Even when a licensed delegate performs a CSRS query:

  • the supervising dentist remains fully responsible
  • interpretation and clinical judgment remain unchanged
  • liability does not diffuse — it concentrates

Delegation shifts the mechanics of access while preserving a single point of accountability.

For our practice, it is more coherent and defensible for the individual who bears clinical and legal responsibility to perform the query directly.


Preventing Compliance Drift and Opportunistic CE

There is another concern that should be stated plainly.

When regulatory options expand without clear clinical necessity, they often become fertile ground for secondary compliance industries — particularly continuing education programs framed as “required,” “protective,” or “best practice,” even when no such mandate exists.

Our practice is intentionally cautious about allowing optional regulatory tools to evolve into:

  • implied obligations
  • fear-based education
  • or revenue-generating compliance narratives disconnected from clinical need

PDMP use should remain clinically motivated and proportionate — not a vehicle for opportunistic CE offerings that capitalize on ambiguity rather than improve patient care.


Clerical Surveillance Should Not Be Detached from Clinical Judgment

Licensed delegates do not have prescribing authority and are not trained to evaluate prescription histories for clinical relevance or risk stratification. Their role in PDMP access is administrative.

We believe PDMP use should remain a clinically driven action, not a routinized compliance exercise performed to satisfy oversight expectations rather than patient-specific need.


Optional Access Is Not a Mandate

Delegate access to CSRS is an option, not a requirement. Choosing not to delegate is not non-compliance.

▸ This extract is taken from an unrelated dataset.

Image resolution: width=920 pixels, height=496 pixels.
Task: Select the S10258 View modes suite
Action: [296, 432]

Our practice continues to:

  • use CSRS when clinically appropriate
  • prescribe conservatively
  • follow evidence-based pain-management protocols
  • document rationale for PDMP queries

We simply do so directly, without introducing additional licensed access points that do not improve care.


A Proportionate Response to a Shifted Reality

Oversight mechanisms should evolve alongside the risks they were created to address. When regulatory structures expand after the original clinical driver has diminished, it is reasonable to question whether the objective has shifted from safety to system preservation.

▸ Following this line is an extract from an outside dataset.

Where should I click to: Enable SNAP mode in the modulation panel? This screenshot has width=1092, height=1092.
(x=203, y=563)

For our practice — and for many specialty practices — direct prescriber access to CSRS remains the most proportionate, clinically coherent, and defensible approach.


In Summary

We support patient safety, responsible prescribing, and appropriate oversight. We also recognize that regulatory systems are designed to optimize traceability and defensibility — not practice efficiency — and that secondary compliance markets often arise in their wake.

Understanding those dynamics allows practices to make intentional, informed decisions.

For these reasons, our practice has chosen not to delegate CSRS queries. We believe this decision reflects sound clinical judgment, operational realism, and professional responsibility.